- **About this task**
Whenever a line in the entries includes the word "computer", copy that line out.
════
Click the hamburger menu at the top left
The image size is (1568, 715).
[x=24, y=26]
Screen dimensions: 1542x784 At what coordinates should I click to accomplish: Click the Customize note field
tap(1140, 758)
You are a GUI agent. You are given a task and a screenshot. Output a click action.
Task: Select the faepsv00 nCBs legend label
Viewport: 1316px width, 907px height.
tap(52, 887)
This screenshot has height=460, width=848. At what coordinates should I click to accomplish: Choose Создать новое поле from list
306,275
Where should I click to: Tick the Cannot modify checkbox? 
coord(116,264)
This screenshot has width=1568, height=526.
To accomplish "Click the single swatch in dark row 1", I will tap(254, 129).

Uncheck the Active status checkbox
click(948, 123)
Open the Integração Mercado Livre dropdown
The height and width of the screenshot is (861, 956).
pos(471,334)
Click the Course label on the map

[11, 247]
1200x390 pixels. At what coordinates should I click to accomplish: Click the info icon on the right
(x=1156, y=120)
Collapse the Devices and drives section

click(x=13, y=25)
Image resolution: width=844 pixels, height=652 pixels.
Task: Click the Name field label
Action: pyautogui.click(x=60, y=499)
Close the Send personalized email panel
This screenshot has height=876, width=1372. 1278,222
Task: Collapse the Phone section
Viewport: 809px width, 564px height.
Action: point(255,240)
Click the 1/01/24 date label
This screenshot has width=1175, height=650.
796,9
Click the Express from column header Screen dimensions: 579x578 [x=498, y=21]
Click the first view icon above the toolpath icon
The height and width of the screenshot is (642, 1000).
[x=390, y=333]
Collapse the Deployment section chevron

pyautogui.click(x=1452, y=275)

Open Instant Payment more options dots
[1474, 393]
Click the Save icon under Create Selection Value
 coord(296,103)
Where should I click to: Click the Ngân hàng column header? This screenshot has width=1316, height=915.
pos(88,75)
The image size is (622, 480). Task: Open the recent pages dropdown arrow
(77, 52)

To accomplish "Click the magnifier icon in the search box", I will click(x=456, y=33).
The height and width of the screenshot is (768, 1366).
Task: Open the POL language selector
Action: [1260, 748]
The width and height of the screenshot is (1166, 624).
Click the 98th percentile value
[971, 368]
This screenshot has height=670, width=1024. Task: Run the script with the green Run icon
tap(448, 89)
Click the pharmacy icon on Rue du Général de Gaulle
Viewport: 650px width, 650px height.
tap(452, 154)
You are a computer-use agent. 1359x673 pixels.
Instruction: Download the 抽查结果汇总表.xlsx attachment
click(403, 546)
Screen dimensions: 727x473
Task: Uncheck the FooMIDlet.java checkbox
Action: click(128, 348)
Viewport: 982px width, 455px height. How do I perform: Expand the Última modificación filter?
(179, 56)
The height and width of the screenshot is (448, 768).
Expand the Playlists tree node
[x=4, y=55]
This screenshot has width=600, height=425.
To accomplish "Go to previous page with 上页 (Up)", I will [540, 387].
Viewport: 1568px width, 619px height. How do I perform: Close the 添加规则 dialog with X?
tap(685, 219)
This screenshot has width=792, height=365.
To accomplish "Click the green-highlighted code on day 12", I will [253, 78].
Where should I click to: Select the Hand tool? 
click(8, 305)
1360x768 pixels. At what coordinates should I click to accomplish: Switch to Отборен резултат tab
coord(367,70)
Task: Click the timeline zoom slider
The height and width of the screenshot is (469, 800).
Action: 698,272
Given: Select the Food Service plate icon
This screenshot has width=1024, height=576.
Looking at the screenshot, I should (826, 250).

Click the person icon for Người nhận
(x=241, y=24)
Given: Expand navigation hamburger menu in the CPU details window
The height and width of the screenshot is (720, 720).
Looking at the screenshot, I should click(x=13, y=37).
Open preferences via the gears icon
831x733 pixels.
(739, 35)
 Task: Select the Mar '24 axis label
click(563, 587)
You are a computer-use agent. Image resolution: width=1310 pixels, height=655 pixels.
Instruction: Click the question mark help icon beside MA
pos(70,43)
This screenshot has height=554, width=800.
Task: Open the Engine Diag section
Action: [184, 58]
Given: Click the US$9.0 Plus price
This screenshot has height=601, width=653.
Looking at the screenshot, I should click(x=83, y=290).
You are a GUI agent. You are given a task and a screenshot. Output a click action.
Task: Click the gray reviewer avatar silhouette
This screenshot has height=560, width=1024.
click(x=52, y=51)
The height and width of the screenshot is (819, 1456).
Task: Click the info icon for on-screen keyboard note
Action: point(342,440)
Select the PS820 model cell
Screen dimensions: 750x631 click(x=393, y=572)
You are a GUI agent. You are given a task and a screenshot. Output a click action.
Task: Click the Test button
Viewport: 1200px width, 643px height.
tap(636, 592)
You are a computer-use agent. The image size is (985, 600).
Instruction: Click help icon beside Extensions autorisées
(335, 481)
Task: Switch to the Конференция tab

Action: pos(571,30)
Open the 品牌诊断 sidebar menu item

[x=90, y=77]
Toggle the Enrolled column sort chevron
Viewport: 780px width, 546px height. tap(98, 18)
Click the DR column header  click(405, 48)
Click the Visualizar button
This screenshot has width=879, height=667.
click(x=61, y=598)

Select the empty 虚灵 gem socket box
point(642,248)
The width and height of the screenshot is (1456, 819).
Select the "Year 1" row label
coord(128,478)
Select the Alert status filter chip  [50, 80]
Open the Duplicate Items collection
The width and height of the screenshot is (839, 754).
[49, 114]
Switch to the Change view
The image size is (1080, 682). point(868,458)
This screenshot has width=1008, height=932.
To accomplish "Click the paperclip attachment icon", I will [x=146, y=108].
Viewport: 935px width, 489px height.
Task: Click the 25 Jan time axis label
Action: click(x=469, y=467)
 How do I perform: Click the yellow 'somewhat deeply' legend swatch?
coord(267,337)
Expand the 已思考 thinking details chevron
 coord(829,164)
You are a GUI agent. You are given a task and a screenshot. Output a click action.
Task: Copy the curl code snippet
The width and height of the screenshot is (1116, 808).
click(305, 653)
════
- **Answer below**
You are a computer-use agent. 1359x673 pixels.
You are a computer-use agent. Image resolution: width=1310 pixels, height=655 pixels.
You are a computer-use agent. The image size is (985, 600).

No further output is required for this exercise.